◆ **Exercise aim**: Determine how many lines in the following listing include "below". Respond with that number only.

####################

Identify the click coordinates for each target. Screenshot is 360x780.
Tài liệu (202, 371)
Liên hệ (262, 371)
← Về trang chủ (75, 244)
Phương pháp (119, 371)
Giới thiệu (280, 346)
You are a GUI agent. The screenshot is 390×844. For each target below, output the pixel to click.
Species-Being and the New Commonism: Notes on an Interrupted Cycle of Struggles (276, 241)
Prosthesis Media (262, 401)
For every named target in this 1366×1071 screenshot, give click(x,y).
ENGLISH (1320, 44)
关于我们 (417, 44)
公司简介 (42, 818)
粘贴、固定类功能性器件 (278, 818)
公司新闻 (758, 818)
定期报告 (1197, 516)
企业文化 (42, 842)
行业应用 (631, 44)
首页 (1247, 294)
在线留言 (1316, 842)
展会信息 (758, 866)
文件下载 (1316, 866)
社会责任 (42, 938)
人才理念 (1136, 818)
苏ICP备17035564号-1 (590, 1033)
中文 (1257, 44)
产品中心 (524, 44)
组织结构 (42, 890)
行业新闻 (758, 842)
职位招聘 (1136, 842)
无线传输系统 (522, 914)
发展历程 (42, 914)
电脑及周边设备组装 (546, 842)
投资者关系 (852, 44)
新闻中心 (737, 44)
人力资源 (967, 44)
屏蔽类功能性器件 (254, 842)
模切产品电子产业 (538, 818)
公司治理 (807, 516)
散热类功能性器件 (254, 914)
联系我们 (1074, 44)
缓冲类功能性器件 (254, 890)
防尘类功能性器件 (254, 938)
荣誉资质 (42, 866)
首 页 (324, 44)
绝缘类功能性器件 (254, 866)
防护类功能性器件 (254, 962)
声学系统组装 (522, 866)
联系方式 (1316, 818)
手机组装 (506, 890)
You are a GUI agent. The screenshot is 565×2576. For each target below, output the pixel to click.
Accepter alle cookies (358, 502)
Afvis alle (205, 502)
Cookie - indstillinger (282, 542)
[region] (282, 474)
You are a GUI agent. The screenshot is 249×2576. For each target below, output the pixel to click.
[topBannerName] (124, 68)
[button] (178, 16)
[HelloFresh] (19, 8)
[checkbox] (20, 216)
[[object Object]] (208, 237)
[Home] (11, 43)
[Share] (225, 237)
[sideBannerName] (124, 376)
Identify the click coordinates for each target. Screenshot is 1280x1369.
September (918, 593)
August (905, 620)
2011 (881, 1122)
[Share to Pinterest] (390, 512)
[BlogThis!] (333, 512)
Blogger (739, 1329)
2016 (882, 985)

####################

◆ **Answer space**: 3